Altro binomio che ricorre nei suoi libri: cucina e investigazione.
«Anche in questo caso li lega la direzione. Un uovo sodo non può tornare crudo e allo stesso tempo un investigatore non può tornare indietro nel passato. E non sempre prove e testimonianze sono efficaci, dipende da come sono raccolte».
A un suo personaggio fa dire: “In nessun posto come a tavola si avviano buoni rapporti tra i popoli”.
«È vero. A tavola ti rilassi, ti siedi con qualcuno e ti stai fidando, che non ti avvelenerà. Dai tempi di Lucrezia Borgia sappiamo che non è scontato farlo. Anche la presa di potere di Putin ha un po’ rimesso in discussione le cose. Lo stesso vale per il vino: abbandoni i freni inibitori».
Il cibo può essere uno strumento di comunicazione universale?
«Non abbiamo bisogno di sapere come è fatta una ricetta per apprezzarla. A meno che non si vada in luoghi ricercati siamo più o meno in grado di capirla e a volte anche di replicarla».
Chi cucina a casa vostra?
«Cuciniamo insieme ma separati. Mia moglie Samanta (Bruzzone, scrittrice, ndr) si dedica ai dolci perché è una precisetti, io mi occupo del salato. L’unico piatto che cronometro è la carbonara perché il punto di fusione della crema deve essere preciso: 62 gradi».
La sua “Madeleine”?
«I fagioli con le salsicce perché quando ero piccolo me li facevo preparare da mia mamma mentre guardavo i film con Bud Spencer e Terence Hill».
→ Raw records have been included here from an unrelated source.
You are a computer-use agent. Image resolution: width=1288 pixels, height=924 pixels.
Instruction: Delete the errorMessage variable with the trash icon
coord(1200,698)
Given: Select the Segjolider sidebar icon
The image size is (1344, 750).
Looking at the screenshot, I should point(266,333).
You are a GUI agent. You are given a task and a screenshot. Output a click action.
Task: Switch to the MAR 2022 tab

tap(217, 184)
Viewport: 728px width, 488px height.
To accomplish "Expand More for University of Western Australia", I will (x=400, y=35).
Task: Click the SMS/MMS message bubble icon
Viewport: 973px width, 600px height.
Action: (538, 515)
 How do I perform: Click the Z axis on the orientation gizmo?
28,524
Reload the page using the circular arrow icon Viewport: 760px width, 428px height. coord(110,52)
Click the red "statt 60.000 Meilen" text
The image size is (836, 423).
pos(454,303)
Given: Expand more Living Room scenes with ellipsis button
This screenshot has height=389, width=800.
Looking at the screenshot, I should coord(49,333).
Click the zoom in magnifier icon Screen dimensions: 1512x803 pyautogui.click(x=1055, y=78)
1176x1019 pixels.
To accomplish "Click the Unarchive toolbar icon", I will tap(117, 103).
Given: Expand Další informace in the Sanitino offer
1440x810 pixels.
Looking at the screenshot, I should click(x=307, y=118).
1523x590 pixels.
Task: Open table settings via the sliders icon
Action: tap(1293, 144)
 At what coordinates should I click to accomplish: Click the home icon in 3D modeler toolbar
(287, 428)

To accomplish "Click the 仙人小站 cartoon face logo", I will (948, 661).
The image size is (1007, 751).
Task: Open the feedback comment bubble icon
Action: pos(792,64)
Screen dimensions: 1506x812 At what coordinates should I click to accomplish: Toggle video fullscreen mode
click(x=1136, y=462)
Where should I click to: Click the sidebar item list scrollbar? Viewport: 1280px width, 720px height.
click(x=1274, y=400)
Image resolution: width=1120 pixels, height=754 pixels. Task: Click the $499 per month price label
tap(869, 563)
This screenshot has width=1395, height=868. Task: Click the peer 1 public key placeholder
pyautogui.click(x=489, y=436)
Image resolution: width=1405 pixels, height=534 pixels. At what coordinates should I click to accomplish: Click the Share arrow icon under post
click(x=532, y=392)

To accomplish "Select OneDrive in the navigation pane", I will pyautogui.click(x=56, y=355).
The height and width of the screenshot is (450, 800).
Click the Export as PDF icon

E nel cassetto ha qualcosa?
«Il 30 aprile esce”Non c’è un cane”, libro per ragazzi scritto a quattro mani con mia moglie. E sempre con lei sto lavorando al seguito di Chi si ferma è perduto. Dovrebbe intitolarsi La regina dei sentieri e uscirà a settembre».
Nuovi progetti per la tv?
«ehm... non ho sentito bene la domanda. No, mi scusi, è per scaramanzia».